**REQUISITOS**
Consegue escrever a continuação do texto sobre Descartes e o cogito, a partir da última frase?

**EXCERTO**

· · · · · · ·

4. O círculo cartesiano
Como vimos, sem Deus dificilmente se poderia construir algo sobre a base do cogito. É o próprio Descartes quem o afirma: só Deus pode garantir que não se engana quando pensa clara e distintamente. Por outro lado, também é ele quem o afirma, Deus existe porque concebe clara e distintamente a sua existência - tal como havia acontecido em relação ao cogito, trata-se de uma verdade evidente que não pode evitar -. Acontece, porém, que isto é uma falácia. Trata-se de raciocinar em círculo e a falácia é a falácia da circularidade: para saber que as ideias claras e distintas são verdadeiras tenho de saber primeiro que Deus existe, mas para saber que Deus existe tenho de ter primeiro a ideia clara e disitnta da sua existência.

5. A prova da existência de Deus
A prova da existência de Deus também é alvo de críticas, e isto por duas razões. Por um lado, uma vez que a hipótese do génio maligno ainda não foi excluída, Descartes não tem qualquer garantia de que a ideia de perfeição implica a existência de um ser perfeito. A convicção de que a ideia de ser perfeito só pode ter origem no próprio ser perfeito, uma vez que ele é imperfeito, pode não passar de mais um resultado da manipulação da sua mente pelo génio maligno. Por outro, não há boas razões para pensar que a ideia de ser perfeito tem de ser causada por um ser perfeito que existiria necessariamente. Afinal, eu posso ter a ideia de estudante perfeito e de ilha perfeita, mas daí não se segue que um e outra existam efetivamente.

Conclusão
Parece, pois, que Descartes não conseguiu provar satisfatoriamente a existência de Deus. Se não conseguiu provar satisfatoriamente a existência de Deus, então o cogito não é garantia de um conhecimento absoluto. Para alguns filósofos, isso é mais do que suficiente para mostrar que Descartes não resolveu o problema da possibilidade do conhecimento e que o argumento dos céticos persiste. Ou seja, é necessário encontrar outros fundamentos para o conhecimento, outro tipo de crenças básicas. É isso que farão os outros fundacionistas, os empiristas, entre os quais se encontra o filósofo que estudaremos de seguida: David Hume.

quinta-feira, 14 de fevereiro de 2013

. Descartes: em busca da primeira certeza


Como poderás verificar pela leitura do texto na publicação anterior, um texto muito parecido com o que poderás encontrar no teu manual (pág. 140-141) retirado do Discurso do Método, a obra mais conhecida de Descartes, o filósofo françês defende que o cogito, isto é, o pensamento, é a primeira verdade que se revela ao espírito como absolutamente verdadeira. Ou seja, o cogito é de tal modo evidente - não posso deixar de acreditar que existo enquanto penso - que pode assumir-se como axioma a partir do qual poderei extrair outras verdades. O fundamento ou a crença básica de que falávamos, e que por isso será a base de todo o edifício do conhecimento. O que é que isso significa e como é que Descartes chegou a essa evidência, é o que veremos de seguida.

· · · · · · ·

**DADOS**
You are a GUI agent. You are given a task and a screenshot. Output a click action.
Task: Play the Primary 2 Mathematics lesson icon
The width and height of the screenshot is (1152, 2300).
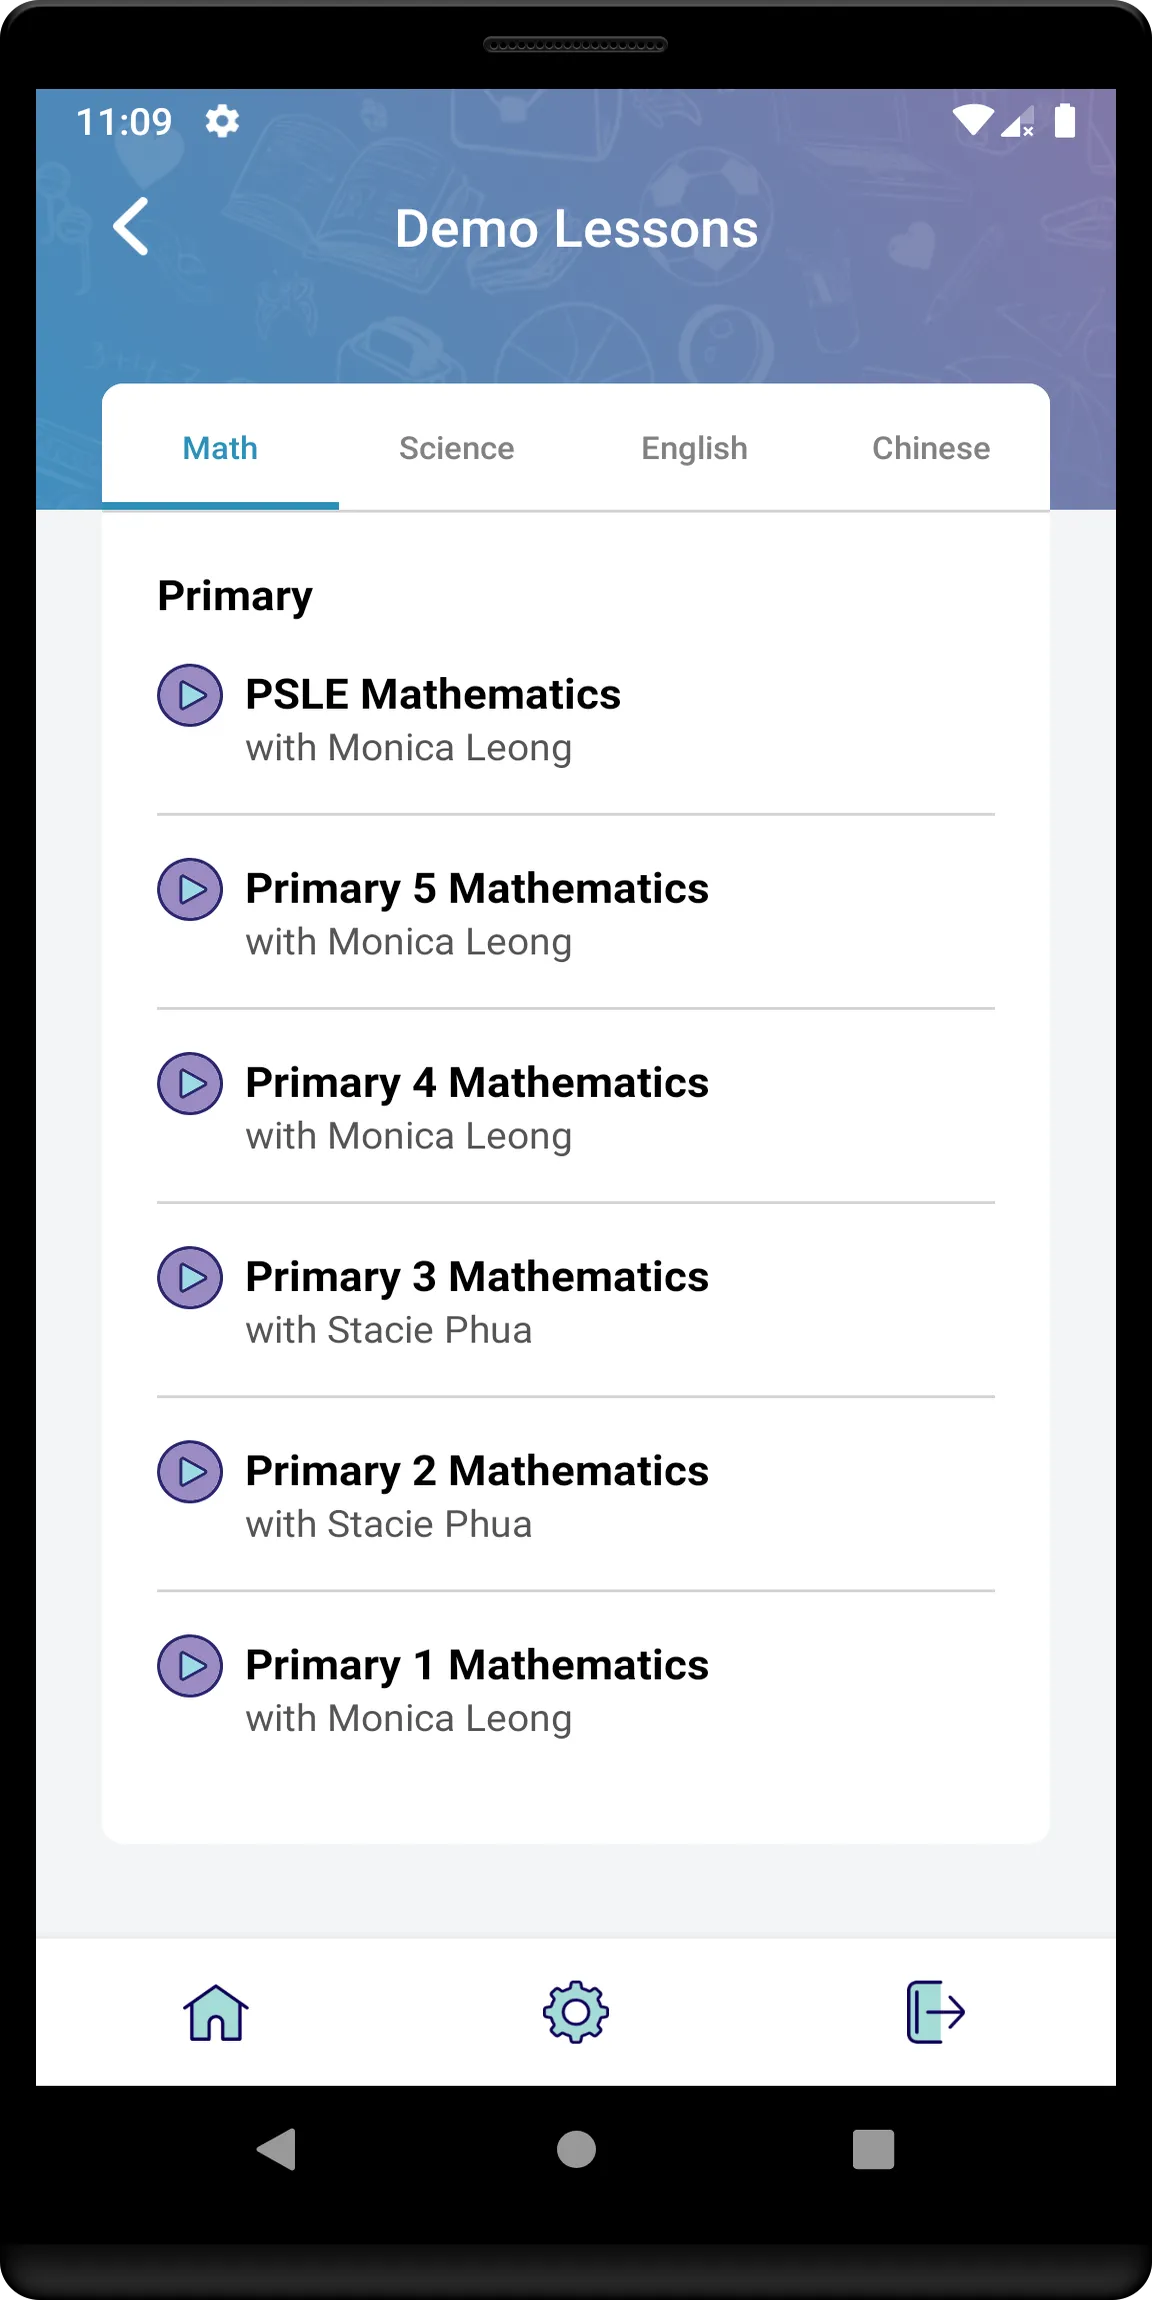pyautogui.click(x=190, y=1471)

· · · · · · ·

**A RESPOSTA**
Descartes começa por duvidar de tudo quanto podemos colocar em dúvida. E tudo significa mesmo tudo. A existência do mundo exterior, a distinção entre sonho e vigília, o próprio raciocínio. Fá-lo, no entanto, ao contrário dos céticos, não para provar que o conhecimento não é possível, mas para encontrar algo que resista à dúvida e assim possa ser uma base segura a partir da qual possa inferir outras verdades. Trata-se, por isso, de uma dúvida provisória - até que algo se revele indubitável - e metódica, uma vez que se confunde com o próprio método de busca pela verdade.
Em relação à existência do mundo exterior, o argumento é o seguinte: se os sentidos nos enganam às vezes, podem enganar-nos sempre. Quem é que nunca teve uma ilusão ótica? Já andaste na última carruagem do comboio? Pois é, se acreditarmos naquilo que vemos, ou que parece vermos, vamos acreditar que as linhas afunilam à medida que nos afastamos. E o calor no verão? Nunca viste o calor a emergir do alcatrão quente? Será que viste? E não vemos o sol a pôr-se? Mas não é o sol que se põe, correto? Logo não devemos confiar naquilo que vemos, ouvimos, cheiramos... Um argumento um pouco exagerado, é verdade, mas não te esqueças que Descartes tem mesmo que exagerar nesta fase do percurso, trata-se de encontrar um fundamento absolutamente indubitável.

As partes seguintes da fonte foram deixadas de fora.